Tricking the Immune System
Insulin-dependent diabetes mellitus afflicts more than a million North Americans. It's long been one of those aggravating illnesses that can be treated but not cured; once the disease progresses to the point that its victims need insulin injections to stay alive, they'll need that additional insulin for the rest of their lives.
In some ways, its cause is well understood. In a healthy person, clusters of specialized cells---islet cells---in the pancreas gland manufacture insulin, a protein hormone essential for metabolizing carbohydrates. In a person with diabetes, these islet cells degenerate and die, no longer providing the necessary insulin.
Once it became technologically possible, medical researchers tried transplanting functioning islet cells into the pancreas glands of diabetics to cure their disease. In theory, that was a logical treatment, but in practice it didn't work so well.

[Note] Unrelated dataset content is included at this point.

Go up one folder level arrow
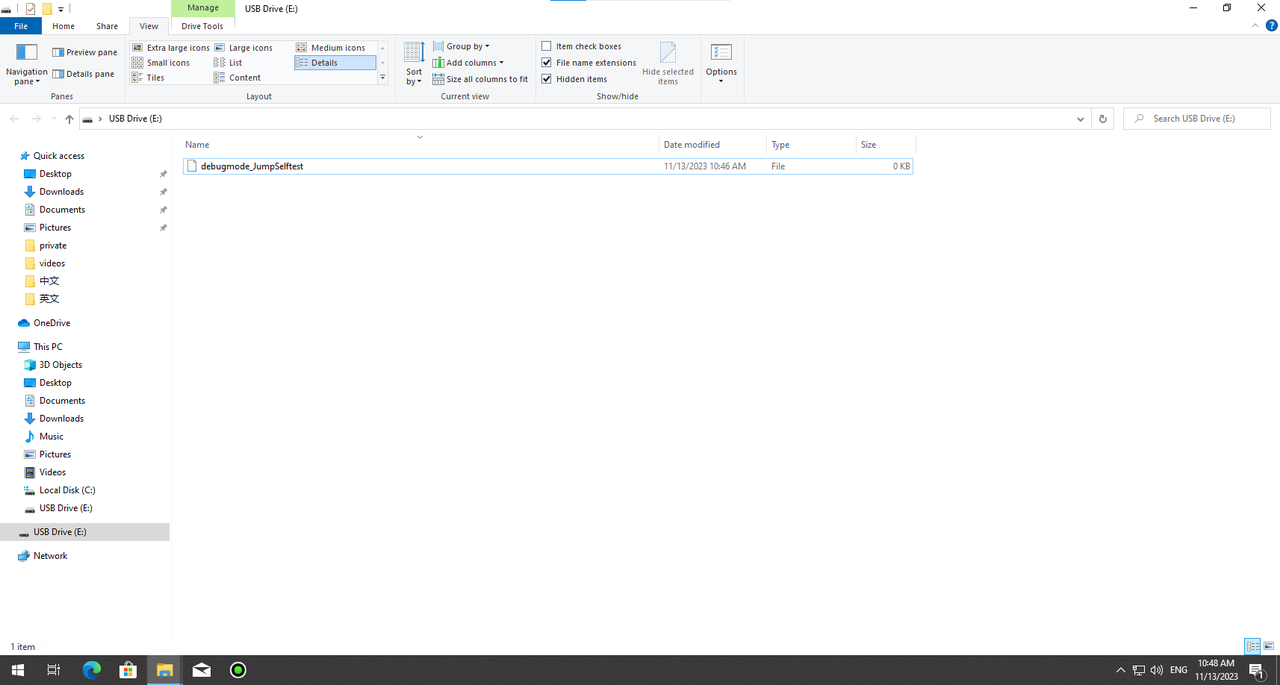Image resolution: width=1280 pixels, height=685 pixels. coord(69,119)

Over eons of evolution, we have developed immune systems that discriminate between self and not-self---and wipe out the not-self intruders. This is what makes organ transplants such a challenge: the immune system works against strange heart, kidney, or islet cells as well as bacterial cells. Thus transplant recipients' immune systems quickly attacked the new islets, unless those patients also received immuno-suppressant drugs. Just as the name implies, these drugs suppress the action of the immune system. They're strong medicine, and they have undesirable side effects (including leaving the recipient vulnerable to the array of invading disease organisms people encounter every day). If a patient will die without a heart transplant, he or she may well think the risk of taking immuno-suppressants is worth it, but diabetics can fall back on insulin injections. For them, this cure might well be worse than the disease.
For medical researchers, suspecting they have a cure but not being able to apply it is a frustrating situation. Dr. Ali Naji of the University of Pennsylvania thinks he may have found a way around that frustration, and he has cages of healthy rats to support his contention.
The rats once had diabetes. Naji cured them with transplanted islet cells, but he didn't install the new cells in the rodents' pancreas glands. Instead, each rat received the cells into a different gland, the thymus. It was a matter of good judgment, not bad aim. Naji reasoned that the thymus would offer special advantages because it is the nurturing ground for some key cells of the immune system, T lymphocytes.
At first glance that would seem the worst place to put a transplant--like putting a chicken in a fox den. The T lymphocytes growing in the thymus are killer cells that seek out and destroy substances bearing antigens to which they respond, which certainly includes not-self islet cells. But Naji understood that T cells develop their chemical sensitivities while they mature. Rather like children, they learn to identify who is a member of the family and who isn't while they're growing up. He gave the experimental rats one shot of a heavy-duty immunosuppressant to wipe out 90 percent of the full-grown T cells so that a new crop of young T cells could mature in the company of the implanted islet cells. It worked. The islet cells "resist rejection," as Naji put it in the recent issue of Science magazine where his work is reported. The rats' killer T cells ignored the implanted islet cells, which are functioning well in their odd new home.
The experiment is only a first step on a long road; the technique will be tested on larger animals next, perhaps pigs or dogs. It will be years before human experiments can take place.
When they do, diabetics may not be the first subjects. After the initial transplants of islet cells, Naji and his colleagues tried moving kidney tissue from the original islet-cell donor rats into the kidneys of the rats that had received the islet cells. The transplanted kidney cells were not attacked. Somehow, after accepting the new islet cells, the T lymphocytes extended recognition to cells from other tissues. This opens a new avenue in organ transplant research, one that might eventually do away with the need for immunosuppressant drugs entirely.